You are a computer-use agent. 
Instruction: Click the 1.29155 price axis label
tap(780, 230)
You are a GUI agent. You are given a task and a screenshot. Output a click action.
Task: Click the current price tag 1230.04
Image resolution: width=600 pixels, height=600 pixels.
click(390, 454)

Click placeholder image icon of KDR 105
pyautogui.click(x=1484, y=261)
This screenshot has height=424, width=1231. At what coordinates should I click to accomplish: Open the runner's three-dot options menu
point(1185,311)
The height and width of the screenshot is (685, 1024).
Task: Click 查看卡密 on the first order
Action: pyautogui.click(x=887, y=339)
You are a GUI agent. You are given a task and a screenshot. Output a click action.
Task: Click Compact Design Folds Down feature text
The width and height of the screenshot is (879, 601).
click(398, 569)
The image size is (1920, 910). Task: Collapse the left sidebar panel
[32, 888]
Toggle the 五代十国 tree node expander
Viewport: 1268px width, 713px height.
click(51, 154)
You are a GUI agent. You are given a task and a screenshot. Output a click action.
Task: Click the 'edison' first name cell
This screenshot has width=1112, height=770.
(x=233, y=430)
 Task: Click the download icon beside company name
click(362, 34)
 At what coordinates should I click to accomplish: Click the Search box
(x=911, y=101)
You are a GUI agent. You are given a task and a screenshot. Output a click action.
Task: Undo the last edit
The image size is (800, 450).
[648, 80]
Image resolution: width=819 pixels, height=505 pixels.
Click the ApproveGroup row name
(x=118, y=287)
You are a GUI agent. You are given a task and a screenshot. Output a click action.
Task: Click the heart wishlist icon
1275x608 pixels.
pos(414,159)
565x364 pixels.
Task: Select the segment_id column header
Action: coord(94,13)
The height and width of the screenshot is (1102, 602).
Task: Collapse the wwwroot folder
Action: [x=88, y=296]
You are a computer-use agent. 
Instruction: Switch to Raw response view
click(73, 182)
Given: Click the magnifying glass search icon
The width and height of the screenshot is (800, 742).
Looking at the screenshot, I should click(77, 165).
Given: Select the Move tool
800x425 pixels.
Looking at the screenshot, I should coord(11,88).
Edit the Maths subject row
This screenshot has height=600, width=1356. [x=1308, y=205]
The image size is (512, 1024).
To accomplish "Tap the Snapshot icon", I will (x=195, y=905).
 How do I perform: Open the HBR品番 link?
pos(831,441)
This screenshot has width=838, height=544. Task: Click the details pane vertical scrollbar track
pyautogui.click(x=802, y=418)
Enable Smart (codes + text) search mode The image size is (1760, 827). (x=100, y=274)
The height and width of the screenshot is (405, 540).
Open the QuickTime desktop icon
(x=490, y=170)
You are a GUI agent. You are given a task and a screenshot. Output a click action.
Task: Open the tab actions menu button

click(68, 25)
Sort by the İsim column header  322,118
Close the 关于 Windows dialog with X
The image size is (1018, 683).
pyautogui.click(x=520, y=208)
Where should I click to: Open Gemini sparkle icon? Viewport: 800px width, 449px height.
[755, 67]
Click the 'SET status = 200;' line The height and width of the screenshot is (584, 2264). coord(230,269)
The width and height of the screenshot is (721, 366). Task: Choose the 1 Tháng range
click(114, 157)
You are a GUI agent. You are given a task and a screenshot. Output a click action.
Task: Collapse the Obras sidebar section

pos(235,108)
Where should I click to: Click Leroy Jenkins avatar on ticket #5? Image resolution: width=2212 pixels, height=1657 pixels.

------------------------------------------------------------------------

▸ **DIRECTIONS**: Copy out every one of the entries above, from the first through the last, keeping each line unchanged and in its original order.

▸ **WRITTEN REPLY**:
You are a computer-use agent. 
Instruction: Click the 1.29155 price axis label
tap(780, 230)
You are a GUI agent. You are given a task and a screenshot. Output a click action.
Task: Click the current price tag 1230.04
Image resolution: width=600 pixels, height=600 pixels.
click(390, 454)

Click placeholder image icon of KDR 105
pyautogui.click(x=1484, y=261)
This screenshot has height=424, width=1231. At what coordinates should I click to accomplish: Open the runner's three-dot options menu
point(1185,311)
The height and width of the screenshot is (685, 1024).
Task: Click 查看卡密 on the first order
Action: pyautogui.click(x=887, y=339)
You are a GUI agent. You are given a task and a screenshot. Output a click action.
Task: Click Compact Design Folds Down feature text
The width and height of the screenshot is (879, 601).
click(398, 569)
The image size is (1920, 910). Task: Collapse the left sidebar panel
[32, 888]
Toggle the 五代十国 tree node expander
Viewport: 1268px width, 713px height.
click(51, 154)
You are a GUI agent. You are given a task and a screenshot. Output a click action.
Task: Click the 'edison' first name cell
This screenshot has width=1112, height=770.
(x=233, y=430)
 Task: Click the download icon beside company name
click(362, 34)
 At what coordinates should I click to accomplish: Click the Search box
(x=911, y=101)
You are a GUI agent. You are given a task and a screenshot. Output a click action.
Task: Undo the last edit
The image size is (800, 450).
[648, 80]
Image resolution: width=819 pixels, height=505 pixels.
Click the ApproveGroup row name
(x=118, y=287)
You are a GUI agent. You are given a task and a screenshot. Output a click action.
Task: Click the heart wishlist icon
1275x608 pixels.
pos(414,159)
565x364 pixels.
Task: Select the segment_id column header
Action: coord(94,13)
The height and width of the screenshot is (1102, 602).
Task: Collapse the wwwroot folder
Action: [x=88, y=296]
You are a computer-use agent. 
Instruction: Switch to Raw response view
click(73, 182)
Given: Click the magnifying glass search icon
The width and height of the screenshot is (800, 742).
Looking at the screenshot, I should click(77, 165).
Given: Select the Move tool
800x425 pixels.
Looking at the screenshot, I should coord(11,88).
Edit the Maths subject row
This screenshot has height=600, width=1356. [x=1308, y=205]
The image size is (512, 1024).
To accomplish "Tap the Snapshot icon", I will (x=195, y=905).
 How do I perform: Open the HBR品番 link?
pos(831,441)
This screenshot has width=838, height=544. Task: Click the details pane vertical scrollbar track
pyautogui.click(x=802, y=418)
Enable Smart (codes + text) search mode The image size is (1760, 827). (x=100, y=274)
The height and width of the screenshot is (405, 540).
Open the QuickTime desktop icon
(x=490, y=170)
You are a GUI agent. You are given a task and a screenshot. Output a click action.
Task: Open the tab actions menu button

click(68, 25)
Sort by the İsim column header  322,118
Close the 关于 Windows dialog with X
The image size is (1018, 683).
pyautogui.click(x=520, y=208)
Where should I click to: Open Gemini sparkle icon? Viewport: 800px width, 449px height.
[755, 67]
Click the 'SET status = 200;' line The height and width of the screenshot is (584, 2264). coord(230,269)
The width and height of the screenshot is (721, 366). Task: Choose the 1 Tháng range
click(114, 157)
You are a GUI agent. You are given a task and a screenshot. Output a click action.
Task: Collapse the Obras sidebar section

pos(235,108)
Where should I click to: Click Leroy Jenkins avatar on ticket #5? Image resolution: width=2212 pixels, height=1657 pixels.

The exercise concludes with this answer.